5th Annual Summer Institute in Statistics for Clinical Research (SISCR)

Module 3: Modern Statistical Learning Methods for Observational Biomedical Data (EXPANDED TWO DAY MODULE)

Session 1: Mon Jul 23

** Expanded two-day format **

** This module is in both Session 1 (Monday) & Session 2 (Tuesday) **

Module date/time: Monday, July 23, 8:30 a.m.-5 p.m. and Tuesday, July 24, 8:30 a.m.-5 p.m.

While clinical trials provide the highest level of evidence to compare clinical treatments or public health interventions, they are often not feasible due to ethical, logistic or economical constraints. Observational studies provide an opportunity to learn about the effect of interventions for which little or no trial data are available. These studies constitute a potentially rich and relatively cheap source of information. However, in such studies, treatment or intervention allocation may be strongly confounded by other important patient characteristics and much care is needed to disentangle observed relationships and infer causal effects.

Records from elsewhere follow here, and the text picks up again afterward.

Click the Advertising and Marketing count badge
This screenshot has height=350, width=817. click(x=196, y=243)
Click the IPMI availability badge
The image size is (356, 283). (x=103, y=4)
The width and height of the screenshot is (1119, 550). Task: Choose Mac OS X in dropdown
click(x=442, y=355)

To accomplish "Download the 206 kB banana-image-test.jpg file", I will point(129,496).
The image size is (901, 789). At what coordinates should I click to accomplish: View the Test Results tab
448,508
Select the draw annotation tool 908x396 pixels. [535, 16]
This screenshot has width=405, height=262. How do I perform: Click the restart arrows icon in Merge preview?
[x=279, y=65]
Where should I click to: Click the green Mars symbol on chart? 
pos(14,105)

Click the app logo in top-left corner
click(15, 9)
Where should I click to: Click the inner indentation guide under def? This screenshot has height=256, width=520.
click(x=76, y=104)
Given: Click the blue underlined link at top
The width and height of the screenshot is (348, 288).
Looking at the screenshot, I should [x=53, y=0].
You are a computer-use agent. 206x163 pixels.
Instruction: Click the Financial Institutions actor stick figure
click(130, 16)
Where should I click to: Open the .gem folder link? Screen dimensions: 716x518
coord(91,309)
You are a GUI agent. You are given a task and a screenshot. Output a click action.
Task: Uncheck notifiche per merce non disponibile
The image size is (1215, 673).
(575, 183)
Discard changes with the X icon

In this course, we will provide an overview of modern statistical techniques for analyzing observational data. We will focus primarily on recent advances in the field of targeted learning, which uses of state-of-the-art machine learning tools to flexibly adjust for confounding while yielding valid statistical inference. In contrast, conventional techniques for confounding adjustment rely on restrictive statistical models and may therefore lead to severely biased inference. Use of the Super Learner framework, an implementation of model stacking, will be discussed as a particularly appealing means of performing flexible, pre-specified adjustment for confounding.

We will discuss methods for comparative effectiveness studies for single time-point interventions. We will also introduce the multi time-point extension of these methods and discuss strategies for dealing with missing data. Methods will be illustrated using data from recent observational studies and extracted from electronic medical records. Analyses will be illustrated in R but knowledge of R is not required for this module. In addition to lectures, the course will include in-class hands-on activities to allow students to familiarize themselves with the methods and tools.